Beginning on Fri. Jun. 4, and continuing for several days, members will be asked to consider, possibly amend, and finally, to adopt the report of the Vision 2019 Task Group chaired by the Very Rev. Peter Elliott, dean of the diocese of New Westminster.
The group received just over 1,000 answers from Anglicans across the country to this open-ended question: Where is your Church now and where do you want the Anglican Church to be in 2019?
With the help of a consultant, it came up with a number of common themes, and settled on a number of “priorities and practices.”
Some are quite specific, such as “establish a government relations presence in Ottawa;” others are very general, like “build bridges not fences.” To see the report, go to http://www.anglican.ca/gs2010/wp-content/uploads/019-GS2010-Vision-2019-Report-and-Appendices.pdf
Dean Elliott said there have been two types of criticism. On the one hand, some have said it is too detailed and directive in laying out a program; others feel the task group hasn’t gone far enough in envisioning the future.
“We were asking ourselves what is the most useful thing for General Synod to say,” said Elliott.
Primate Fred Hiltz, who is endorsing the report in a covering letter, wrote that he sees Vision 2019 “grounded” in the Anglican Communion’s recent Five Marks of Mission statement. It speaks of proclaiming the Good News, teaching and baptizing, engaging in loving services, transforming unjust social structures, and safeguarding creation.
Dean Elliott agreed, and added the Vision 2019 document endorses several initiatives that the national Church has already undertaken: self-determination for indigenous Anglicans, revision of the Church’s governance and organization, and an attempt to strengthen theological education, among others. “Lots is going on. The train is on the track, he said.
Another criticism of the report has been that it isn’t backed up with specific allocations of money.
Vision 2019 urges the church to do lots of things, but makes no mention of where the money is coming from—except to say that the Church must “gather financial resources to equip ministry.” It also endorsed a nationwide fundraising initiative, which has been thrown into some confusion with the sudden resignation of the executive director of department of philanthropy, Holland Hendrix.
The dean said that coming up with a very detailed program and the financing of it, wasn’t the job of the task force so much as to find a “common language for all our endeavours.” It won’t be perfect because the church, though it has a divine purpose, is a human institution, he said.
“The church doesn’t exist as a place where we just have good friendships and interesting discussion—though that’s all part of it.
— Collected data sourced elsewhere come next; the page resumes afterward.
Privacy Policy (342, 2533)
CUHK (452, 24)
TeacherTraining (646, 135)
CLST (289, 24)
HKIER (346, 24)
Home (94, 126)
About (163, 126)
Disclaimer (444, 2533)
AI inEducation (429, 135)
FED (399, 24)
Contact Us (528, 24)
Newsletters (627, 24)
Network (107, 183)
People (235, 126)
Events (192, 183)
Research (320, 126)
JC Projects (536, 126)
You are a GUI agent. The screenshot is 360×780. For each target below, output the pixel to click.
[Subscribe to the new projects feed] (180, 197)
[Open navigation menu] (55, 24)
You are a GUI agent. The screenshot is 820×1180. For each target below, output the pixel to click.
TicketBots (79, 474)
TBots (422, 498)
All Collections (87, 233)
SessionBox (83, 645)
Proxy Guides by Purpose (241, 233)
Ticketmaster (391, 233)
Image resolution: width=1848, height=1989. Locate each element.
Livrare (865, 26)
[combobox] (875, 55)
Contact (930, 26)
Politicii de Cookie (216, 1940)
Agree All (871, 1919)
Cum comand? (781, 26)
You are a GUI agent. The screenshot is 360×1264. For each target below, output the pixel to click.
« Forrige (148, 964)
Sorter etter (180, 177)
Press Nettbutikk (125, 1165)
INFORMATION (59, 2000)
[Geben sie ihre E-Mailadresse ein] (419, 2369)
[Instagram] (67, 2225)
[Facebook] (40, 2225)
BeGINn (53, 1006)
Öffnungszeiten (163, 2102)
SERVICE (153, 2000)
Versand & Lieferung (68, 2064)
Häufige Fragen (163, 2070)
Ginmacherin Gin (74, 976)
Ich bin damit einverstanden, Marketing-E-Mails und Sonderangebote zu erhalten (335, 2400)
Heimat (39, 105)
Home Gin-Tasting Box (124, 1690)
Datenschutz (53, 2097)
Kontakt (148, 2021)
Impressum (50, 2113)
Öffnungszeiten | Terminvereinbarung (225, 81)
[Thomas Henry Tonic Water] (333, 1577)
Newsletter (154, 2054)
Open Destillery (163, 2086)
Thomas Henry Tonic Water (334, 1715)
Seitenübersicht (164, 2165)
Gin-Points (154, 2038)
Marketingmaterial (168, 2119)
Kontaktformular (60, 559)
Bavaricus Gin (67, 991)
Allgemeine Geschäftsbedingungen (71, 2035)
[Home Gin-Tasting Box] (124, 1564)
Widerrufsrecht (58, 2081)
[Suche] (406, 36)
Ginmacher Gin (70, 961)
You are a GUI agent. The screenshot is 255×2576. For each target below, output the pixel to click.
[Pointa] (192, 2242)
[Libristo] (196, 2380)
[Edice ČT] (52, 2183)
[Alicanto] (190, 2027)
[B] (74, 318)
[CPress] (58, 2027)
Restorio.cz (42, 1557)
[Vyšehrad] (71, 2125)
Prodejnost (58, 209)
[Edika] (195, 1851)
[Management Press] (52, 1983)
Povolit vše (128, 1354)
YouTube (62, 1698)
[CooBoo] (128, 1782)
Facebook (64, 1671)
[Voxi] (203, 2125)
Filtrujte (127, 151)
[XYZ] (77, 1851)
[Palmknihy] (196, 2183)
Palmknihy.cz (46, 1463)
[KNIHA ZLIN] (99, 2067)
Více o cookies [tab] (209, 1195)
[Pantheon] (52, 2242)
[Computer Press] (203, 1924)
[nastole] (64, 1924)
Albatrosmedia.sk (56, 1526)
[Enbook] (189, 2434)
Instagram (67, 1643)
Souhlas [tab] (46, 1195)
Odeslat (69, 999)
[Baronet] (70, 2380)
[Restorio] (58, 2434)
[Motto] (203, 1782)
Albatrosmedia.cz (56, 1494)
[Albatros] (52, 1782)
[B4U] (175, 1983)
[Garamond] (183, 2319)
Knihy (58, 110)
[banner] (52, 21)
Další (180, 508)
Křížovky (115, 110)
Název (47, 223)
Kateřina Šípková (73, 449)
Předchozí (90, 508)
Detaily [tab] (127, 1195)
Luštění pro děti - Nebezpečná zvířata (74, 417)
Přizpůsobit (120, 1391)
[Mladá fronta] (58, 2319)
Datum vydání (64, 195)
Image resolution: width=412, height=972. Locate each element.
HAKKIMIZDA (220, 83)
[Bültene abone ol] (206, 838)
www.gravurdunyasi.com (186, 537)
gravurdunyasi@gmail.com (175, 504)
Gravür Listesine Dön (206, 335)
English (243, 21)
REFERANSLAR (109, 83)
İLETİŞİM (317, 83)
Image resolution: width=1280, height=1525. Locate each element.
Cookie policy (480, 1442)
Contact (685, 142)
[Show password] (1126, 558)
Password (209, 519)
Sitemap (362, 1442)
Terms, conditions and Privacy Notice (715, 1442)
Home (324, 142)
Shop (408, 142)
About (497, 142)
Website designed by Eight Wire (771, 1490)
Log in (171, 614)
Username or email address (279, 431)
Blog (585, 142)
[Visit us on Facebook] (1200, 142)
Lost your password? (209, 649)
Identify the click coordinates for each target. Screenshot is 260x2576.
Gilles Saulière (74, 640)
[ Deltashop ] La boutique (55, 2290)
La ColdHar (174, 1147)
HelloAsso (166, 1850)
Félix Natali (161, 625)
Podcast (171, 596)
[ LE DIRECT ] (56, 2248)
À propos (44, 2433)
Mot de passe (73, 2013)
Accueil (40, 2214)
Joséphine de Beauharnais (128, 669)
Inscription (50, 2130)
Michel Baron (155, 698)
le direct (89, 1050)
Why we exist is to serve God’s mission in the world and that’s what Vision 2019 calls us to.”
Members of the task force include: Wayne Barnes (Niagara), Paul Goulet (Toronto), Archdeacon Janet Griffith Johnson (Montreal), the Rev. Susan Titterington (Yukon), and Bishop John Chapman (Ottawa, corresponding member). The consultant was Marleen Morris and Associates of Vancouver.